Can you render the listing, starting with the line containing "Given: Open the" and going on through the line containing "(x=908, y=33)", as a two-column CSV with the headers request and answer? Give one row per request, with its text and its answer each in a single quoted field and any line breaks turned into spaces.
•••••
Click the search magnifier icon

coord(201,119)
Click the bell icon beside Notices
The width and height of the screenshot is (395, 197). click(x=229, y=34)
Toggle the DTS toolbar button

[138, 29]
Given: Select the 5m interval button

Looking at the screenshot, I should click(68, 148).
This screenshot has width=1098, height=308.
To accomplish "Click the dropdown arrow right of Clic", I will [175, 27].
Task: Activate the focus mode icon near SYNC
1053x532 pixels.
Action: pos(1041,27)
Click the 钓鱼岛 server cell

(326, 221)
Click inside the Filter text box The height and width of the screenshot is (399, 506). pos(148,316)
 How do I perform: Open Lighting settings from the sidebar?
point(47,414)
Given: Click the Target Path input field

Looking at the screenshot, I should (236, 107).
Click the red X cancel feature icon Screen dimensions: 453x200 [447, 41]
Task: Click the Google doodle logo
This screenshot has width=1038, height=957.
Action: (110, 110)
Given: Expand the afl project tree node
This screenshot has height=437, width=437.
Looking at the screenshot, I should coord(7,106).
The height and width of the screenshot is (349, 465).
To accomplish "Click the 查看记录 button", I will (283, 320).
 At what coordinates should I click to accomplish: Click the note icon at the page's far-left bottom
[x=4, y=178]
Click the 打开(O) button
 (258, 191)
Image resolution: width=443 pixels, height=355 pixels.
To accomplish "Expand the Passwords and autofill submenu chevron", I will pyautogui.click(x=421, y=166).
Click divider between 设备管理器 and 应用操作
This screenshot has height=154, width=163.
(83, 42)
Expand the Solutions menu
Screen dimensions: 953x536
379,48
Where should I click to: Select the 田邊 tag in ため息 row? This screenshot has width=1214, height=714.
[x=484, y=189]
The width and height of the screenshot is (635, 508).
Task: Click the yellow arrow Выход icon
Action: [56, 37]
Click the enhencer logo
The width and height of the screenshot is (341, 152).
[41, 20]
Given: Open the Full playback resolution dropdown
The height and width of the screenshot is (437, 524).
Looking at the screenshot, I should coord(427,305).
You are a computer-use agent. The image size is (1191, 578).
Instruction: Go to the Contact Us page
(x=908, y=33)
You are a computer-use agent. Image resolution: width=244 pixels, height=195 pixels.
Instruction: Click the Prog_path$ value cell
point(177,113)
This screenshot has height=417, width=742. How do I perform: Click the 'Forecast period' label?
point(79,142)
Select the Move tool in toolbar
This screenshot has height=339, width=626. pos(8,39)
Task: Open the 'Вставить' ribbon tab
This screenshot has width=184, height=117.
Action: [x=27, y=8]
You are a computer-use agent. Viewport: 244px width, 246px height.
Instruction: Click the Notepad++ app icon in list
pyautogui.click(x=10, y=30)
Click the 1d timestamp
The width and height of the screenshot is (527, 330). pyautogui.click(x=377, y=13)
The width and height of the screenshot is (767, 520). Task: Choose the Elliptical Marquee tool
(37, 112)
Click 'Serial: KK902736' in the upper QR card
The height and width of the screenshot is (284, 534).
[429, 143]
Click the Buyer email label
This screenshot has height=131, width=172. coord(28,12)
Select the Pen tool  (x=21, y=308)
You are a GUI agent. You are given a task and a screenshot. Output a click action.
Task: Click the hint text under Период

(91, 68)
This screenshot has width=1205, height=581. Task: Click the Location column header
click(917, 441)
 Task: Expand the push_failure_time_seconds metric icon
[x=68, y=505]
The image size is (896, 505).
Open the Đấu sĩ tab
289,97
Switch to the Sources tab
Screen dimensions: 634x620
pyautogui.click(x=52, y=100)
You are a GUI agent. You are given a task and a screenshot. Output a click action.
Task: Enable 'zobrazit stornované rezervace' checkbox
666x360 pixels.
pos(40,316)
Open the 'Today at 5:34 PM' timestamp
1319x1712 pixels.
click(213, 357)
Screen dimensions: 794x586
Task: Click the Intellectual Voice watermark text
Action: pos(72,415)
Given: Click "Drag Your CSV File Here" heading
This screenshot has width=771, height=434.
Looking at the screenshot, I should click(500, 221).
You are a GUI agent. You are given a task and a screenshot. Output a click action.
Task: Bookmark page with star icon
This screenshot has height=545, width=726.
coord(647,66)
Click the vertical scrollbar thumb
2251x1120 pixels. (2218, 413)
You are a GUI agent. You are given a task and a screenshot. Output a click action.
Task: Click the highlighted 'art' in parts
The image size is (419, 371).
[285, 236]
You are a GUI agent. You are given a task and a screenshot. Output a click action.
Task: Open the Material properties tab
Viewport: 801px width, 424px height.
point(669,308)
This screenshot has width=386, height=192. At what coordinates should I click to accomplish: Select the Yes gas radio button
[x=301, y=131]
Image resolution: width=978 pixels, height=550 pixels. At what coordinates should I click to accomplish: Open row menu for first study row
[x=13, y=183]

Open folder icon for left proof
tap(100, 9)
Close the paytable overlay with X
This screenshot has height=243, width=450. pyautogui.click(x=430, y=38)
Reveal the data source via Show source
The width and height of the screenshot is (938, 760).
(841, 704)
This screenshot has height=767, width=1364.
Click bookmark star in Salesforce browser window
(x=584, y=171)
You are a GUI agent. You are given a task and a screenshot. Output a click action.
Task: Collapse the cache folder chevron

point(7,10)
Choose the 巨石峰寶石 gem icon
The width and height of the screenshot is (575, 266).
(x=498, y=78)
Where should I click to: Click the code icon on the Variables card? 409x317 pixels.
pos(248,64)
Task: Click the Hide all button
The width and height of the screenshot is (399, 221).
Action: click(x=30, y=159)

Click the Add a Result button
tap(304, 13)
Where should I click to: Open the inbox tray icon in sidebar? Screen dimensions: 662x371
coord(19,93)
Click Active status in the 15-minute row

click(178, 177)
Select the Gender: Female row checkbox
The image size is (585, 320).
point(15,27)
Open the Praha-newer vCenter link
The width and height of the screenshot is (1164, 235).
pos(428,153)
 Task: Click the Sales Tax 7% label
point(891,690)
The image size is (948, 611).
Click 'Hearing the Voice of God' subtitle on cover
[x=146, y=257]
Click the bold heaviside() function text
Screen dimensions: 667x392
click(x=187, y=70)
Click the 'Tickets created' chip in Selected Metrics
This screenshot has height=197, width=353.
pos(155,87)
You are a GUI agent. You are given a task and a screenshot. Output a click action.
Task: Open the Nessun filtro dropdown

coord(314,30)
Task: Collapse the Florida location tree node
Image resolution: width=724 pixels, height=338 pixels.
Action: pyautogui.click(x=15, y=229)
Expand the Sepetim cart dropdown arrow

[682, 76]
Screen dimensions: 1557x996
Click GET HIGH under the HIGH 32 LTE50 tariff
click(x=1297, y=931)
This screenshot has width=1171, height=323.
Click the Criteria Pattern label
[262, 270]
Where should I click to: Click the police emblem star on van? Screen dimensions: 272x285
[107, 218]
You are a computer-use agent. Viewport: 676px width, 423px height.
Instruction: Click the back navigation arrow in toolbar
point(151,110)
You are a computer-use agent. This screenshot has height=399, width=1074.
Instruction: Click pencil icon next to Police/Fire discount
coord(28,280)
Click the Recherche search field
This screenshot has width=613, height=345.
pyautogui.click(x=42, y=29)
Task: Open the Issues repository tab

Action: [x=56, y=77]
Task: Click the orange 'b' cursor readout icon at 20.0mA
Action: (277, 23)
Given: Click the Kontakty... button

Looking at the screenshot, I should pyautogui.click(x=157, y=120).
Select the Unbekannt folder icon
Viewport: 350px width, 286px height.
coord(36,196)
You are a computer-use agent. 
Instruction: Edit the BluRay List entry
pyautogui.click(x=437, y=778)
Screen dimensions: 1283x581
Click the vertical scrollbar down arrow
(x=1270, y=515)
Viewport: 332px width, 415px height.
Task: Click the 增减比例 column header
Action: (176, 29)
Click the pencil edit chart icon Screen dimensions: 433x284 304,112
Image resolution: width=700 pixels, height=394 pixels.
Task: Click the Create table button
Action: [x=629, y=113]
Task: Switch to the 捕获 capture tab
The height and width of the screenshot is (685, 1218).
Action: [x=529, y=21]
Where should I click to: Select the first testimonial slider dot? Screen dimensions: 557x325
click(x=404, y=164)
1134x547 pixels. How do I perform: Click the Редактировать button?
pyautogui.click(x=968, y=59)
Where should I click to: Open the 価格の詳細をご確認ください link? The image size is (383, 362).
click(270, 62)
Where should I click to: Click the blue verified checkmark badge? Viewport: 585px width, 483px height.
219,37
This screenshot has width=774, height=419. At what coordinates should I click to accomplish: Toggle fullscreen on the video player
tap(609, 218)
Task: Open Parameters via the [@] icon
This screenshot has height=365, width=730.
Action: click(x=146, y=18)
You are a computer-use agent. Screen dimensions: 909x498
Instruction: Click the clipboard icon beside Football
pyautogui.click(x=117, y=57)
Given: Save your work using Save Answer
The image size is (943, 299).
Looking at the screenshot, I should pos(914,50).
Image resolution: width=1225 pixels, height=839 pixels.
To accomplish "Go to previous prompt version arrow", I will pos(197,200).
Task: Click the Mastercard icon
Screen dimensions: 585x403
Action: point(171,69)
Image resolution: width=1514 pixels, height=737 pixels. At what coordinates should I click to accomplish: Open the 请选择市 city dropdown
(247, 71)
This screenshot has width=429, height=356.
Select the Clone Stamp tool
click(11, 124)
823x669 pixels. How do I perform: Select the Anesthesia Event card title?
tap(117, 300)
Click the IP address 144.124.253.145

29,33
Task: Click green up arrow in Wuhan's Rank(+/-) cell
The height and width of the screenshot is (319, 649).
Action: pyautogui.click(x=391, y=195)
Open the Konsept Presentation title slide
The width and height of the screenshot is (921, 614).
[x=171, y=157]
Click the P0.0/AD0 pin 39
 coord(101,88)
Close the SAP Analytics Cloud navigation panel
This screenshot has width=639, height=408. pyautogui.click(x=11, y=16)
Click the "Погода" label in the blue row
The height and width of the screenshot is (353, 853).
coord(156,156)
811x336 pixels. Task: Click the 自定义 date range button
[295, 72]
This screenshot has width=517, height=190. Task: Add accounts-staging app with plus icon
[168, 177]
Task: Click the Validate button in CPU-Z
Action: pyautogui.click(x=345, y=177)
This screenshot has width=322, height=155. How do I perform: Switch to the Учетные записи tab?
•••••
> **Solution to this exercise**:
request,answer
"Given: Open the Full playback resolution dropdown The height and width of the screenshot is (437, 524).","Looking at the screenshot, I should coord(427,305)."
"You are a computer-use agent. The image size is (1191, 578). Instruction: Go to the Contact Us page","(x=908, y=33)"